Figure 1. MALDI-TOF mass spectrogram of a 22 nt oligonucleotide. The synthesized sequence is shown at the bottom and the expected and observed molecular weights (Da) are presented above the sequence.
Figure 2. ESI mass spectrometry trace (raw data) of an HPLC-purified, 60 nt oligonucleotide with a 5’ spacer modification. Multiple peaks are seen at different m/z ratios, representing various amounts of deprotonation.
Depurination can create secondary peaks having approximately 135 (dA) or 151 (dG) mass units less than the major peak. These species are created by the process as the sample is measured, but are not present in the product itself.
In addition, synthetic oligonucleotides made using phosphoramidite chemistries employ protecting groups on the primary amines in dA, dC, and dG phosphoramidites in order to prevent branching and other undesired side reactions during chain elongation.
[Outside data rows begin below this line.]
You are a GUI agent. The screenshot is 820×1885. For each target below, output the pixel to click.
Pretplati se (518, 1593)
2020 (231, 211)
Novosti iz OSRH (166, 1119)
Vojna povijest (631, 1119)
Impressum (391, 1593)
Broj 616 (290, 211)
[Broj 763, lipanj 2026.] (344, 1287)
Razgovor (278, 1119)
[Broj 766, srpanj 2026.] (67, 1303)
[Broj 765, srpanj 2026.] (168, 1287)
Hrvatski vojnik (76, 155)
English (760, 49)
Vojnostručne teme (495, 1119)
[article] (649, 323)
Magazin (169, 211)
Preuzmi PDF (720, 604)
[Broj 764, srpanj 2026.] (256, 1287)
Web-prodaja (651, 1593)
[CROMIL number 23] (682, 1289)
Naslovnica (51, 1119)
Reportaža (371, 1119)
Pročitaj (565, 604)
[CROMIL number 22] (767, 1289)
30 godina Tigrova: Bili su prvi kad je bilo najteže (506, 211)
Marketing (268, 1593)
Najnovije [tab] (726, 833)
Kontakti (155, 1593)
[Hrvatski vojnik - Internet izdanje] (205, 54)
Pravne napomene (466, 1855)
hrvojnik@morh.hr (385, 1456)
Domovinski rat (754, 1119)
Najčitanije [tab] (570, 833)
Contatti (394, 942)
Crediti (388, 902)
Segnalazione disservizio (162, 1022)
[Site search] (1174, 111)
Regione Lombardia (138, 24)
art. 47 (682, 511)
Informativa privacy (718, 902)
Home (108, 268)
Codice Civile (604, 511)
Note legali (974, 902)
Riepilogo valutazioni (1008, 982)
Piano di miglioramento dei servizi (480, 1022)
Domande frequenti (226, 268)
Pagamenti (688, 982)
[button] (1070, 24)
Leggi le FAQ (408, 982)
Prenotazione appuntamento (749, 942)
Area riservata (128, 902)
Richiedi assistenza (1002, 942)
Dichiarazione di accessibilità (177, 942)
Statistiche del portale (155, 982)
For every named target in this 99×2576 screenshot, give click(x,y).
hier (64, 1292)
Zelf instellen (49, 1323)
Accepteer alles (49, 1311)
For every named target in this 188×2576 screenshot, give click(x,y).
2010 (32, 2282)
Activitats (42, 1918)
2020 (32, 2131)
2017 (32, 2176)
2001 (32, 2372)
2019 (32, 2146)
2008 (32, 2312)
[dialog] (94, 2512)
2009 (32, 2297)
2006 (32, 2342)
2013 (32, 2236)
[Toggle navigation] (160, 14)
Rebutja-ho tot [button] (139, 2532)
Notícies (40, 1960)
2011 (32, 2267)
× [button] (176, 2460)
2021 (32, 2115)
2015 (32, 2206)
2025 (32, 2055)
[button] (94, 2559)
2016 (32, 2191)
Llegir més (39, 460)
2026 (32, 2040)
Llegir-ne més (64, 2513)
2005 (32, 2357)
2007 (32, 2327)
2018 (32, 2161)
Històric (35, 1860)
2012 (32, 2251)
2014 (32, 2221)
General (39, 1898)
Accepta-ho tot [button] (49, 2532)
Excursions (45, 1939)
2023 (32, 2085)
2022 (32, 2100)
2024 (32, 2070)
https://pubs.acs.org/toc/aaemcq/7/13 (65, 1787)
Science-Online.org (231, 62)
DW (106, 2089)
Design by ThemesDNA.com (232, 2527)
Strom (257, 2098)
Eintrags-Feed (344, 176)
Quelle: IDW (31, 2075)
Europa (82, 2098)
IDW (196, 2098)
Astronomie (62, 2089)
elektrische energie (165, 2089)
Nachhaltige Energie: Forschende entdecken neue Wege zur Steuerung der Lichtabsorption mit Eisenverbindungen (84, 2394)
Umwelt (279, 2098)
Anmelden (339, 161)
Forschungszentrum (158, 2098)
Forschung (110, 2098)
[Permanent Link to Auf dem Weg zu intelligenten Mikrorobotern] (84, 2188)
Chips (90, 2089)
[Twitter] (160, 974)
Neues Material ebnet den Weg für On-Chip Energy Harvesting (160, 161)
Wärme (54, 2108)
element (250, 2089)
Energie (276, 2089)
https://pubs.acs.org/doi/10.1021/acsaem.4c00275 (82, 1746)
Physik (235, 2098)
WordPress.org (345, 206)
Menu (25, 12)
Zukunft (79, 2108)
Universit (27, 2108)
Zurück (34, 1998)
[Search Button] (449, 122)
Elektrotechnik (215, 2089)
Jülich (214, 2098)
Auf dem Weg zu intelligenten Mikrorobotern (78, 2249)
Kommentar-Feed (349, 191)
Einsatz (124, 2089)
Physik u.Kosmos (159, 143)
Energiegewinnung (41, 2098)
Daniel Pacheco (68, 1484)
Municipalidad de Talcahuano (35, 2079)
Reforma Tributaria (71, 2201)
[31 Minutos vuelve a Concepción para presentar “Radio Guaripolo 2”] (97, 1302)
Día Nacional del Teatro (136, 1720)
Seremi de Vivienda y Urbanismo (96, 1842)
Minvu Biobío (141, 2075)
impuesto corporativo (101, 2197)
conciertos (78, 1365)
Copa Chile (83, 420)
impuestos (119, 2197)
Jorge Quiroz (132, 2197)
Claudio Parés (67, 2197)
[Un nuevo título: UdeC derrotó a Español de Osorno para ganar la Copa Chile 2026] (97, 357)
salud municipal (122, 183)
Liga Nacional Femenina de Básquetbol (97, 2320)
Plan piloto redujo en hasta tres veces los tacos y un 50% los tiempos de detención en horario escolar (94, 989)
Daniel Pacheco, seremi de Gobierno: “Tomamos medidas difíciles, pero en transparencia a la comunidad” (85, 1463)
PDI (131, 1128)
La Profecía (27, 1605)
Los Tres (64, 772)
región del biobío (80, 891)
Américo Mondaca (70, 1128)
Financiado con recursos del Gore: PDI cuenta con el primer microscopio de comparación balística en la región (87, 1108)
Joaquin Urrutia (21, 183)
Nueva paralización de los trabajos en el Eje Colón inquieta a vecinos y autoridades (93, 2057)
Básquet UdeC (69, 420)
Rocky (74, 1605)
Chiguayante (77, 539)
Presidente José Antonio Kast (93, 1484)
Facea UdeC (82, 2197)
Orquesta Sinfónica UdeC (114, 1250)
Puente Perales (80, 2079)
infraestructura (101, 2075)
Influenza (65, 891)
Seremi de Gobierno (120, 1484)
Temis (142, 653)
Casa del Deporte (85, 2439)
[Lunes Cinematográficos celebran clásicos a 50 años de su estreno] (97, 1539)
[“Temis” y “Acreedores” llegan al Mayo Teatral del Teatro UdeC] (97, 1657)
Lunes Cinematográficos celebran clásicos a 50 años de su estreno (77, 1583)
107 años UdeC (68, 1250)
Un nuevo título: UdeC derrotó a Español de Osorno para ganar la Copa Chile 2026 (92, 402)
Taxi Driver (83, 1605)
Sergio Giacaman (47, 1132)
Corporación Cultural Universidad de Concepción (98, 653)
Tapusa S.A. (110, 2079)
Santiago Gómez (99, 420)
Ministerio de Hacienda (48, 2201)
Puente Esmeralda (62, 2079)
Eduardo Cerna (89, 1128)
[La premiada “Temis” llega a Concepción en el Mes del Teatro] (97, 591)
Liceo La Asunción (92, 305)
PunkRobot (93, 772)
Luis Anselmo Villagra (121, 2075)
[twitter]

Protecting groups are cleaved off post-synthetically during the final steps. Incomplete removal of these side groups results in additional masses that are easily detected by MS.
Finally, oligonucleotide modifications add mass to the product. Modifications commonly used in oligonucleotides are well characterized and their masses are taken into account in the final mass spectrograms produced. A list of mass contributions for the most often requested modifications of DNA and RNA oligonucleotides are listed on the IDT Modifications page. Further, the anhydrous molecular weight of both unmodified and modified oligonucleotides can be calculated using OligoAnalyzer Tool.